Squanto (Tisquantum) les enseñó, en primer lugar, a sembrar maíz –pues ni eso sabían–, poniendo las semillas junto a las de alubia y calabaza, y fertilizando el terreno enterrando peces. Este último detalle –una práctica extendida en Europa– le sirve a Mann para explicarnos que Squanto no era un indio cualquiera. De hecho, nos era bastante cercano.

Squanto había sido uno de los jóvenes amerindios capturados por Thomas Hunt, uno de los capitanes de navío al mando de John Smith –sí, el de Pocahontas–. Siempre se supo que este Thomas Hunt había vendido a Squanto y a sus compañeros como esclavos en algún puerto español. Y, en la terna de las ciudades candidatas en la época, fue Málaga la agraciada. 

¿Cuál era el problema con esta historia? El problema era que la venta de esclavos amerindios estaba prohibida en territorio español. Hace unos años, la investigadora Purificación Ruiz encontró unas escrituras que le llamaron la atención, y que hablaban de la transacción realizada por un comerciante inglés a un clérigo de la Iglesia de los Santos Mártires. Este comerciante se llamaba Thomas Hunt, y había llegado al puerto malagueño con 25 indios. Allí, cuenta Ruiz en la revista Sociedad, editada por los Amigos de la Cultura de Vélez-Malaga, tuvo lugar una curiosa transacción, “que parecía una venta, pero no lo era”. 
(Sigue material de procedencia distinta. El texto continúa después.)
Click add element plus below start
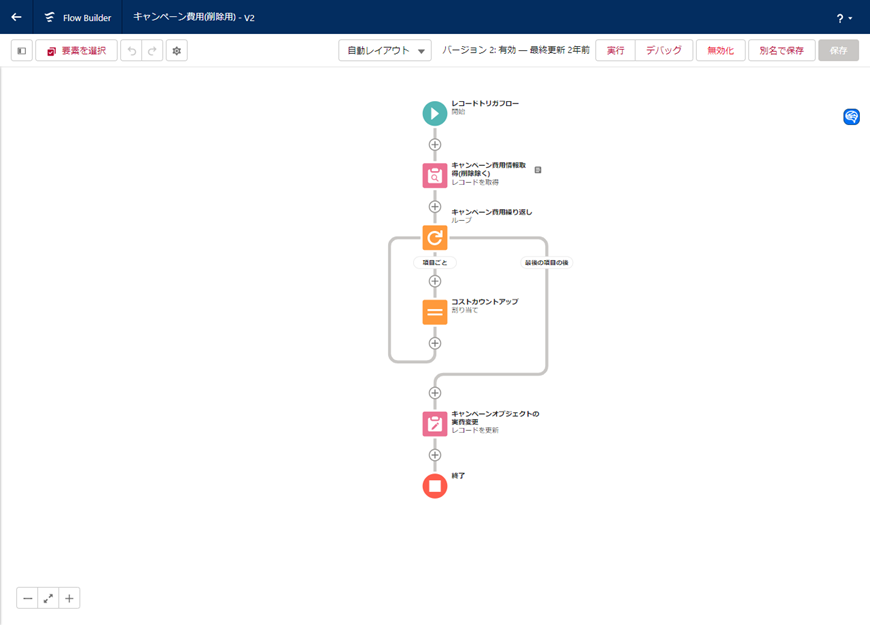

El escrito plasma que este Thomas Hunt hizo prisioneros a unos salvajes que lo habían atacado en su navío pero, “usando con ellos de benignidad y misericordia cristianas”, los entregó al Licenciado Juan Bautista Reales, “para que de su mano" los repartiera entre "personas cristianas y de buena opinión y satisfacción, que los tratarán bien, para que los catequicen en la fe de Jesucristo” y los “reduzcan a ella hasta que reciban el santo baptismo”. Pasados ocho años, conseguirían la libertad. 

Para justificar la posesión de los indios, el clérigo admitía haber pagado 400 reales por el daño que infligieron al barco de Hunt, y por el gasto de la trayectoria hasta territorio español. Inmediatamente, se comprometía a entregarlos a “personas virtuosas y cristianas”, para que los formaran “en la fe de Nuestro Señor”.  

“Dos años más tarde –explica Purificación Ruiz–, uno de aquellos salvajes, de forma aún no muy clara, consiguió embarcar en un navío inglés que le llevó hasta Londres”. Fue allí, en una firma de astilleros, donde este indio –de nombre Tisquantum aprendió inglés. 

Tisquantum regresaría a su continente cuatro años después, sólo para encontrar que no quedaba nada de lo que había sido su hogar, una amplia red de prósperos poblados. Las enfermedades europeas habían exterminado a su gente. 

Squanto, el último de los Patuxet, terminó uniéndose a la Confederación Wampanoag, que fue la que contactó con los peregrinos. Según los anales, él moriría también apenas un año después, precisamente de “fiebre india”, uno de los nombres con los que se conocía a la viruela.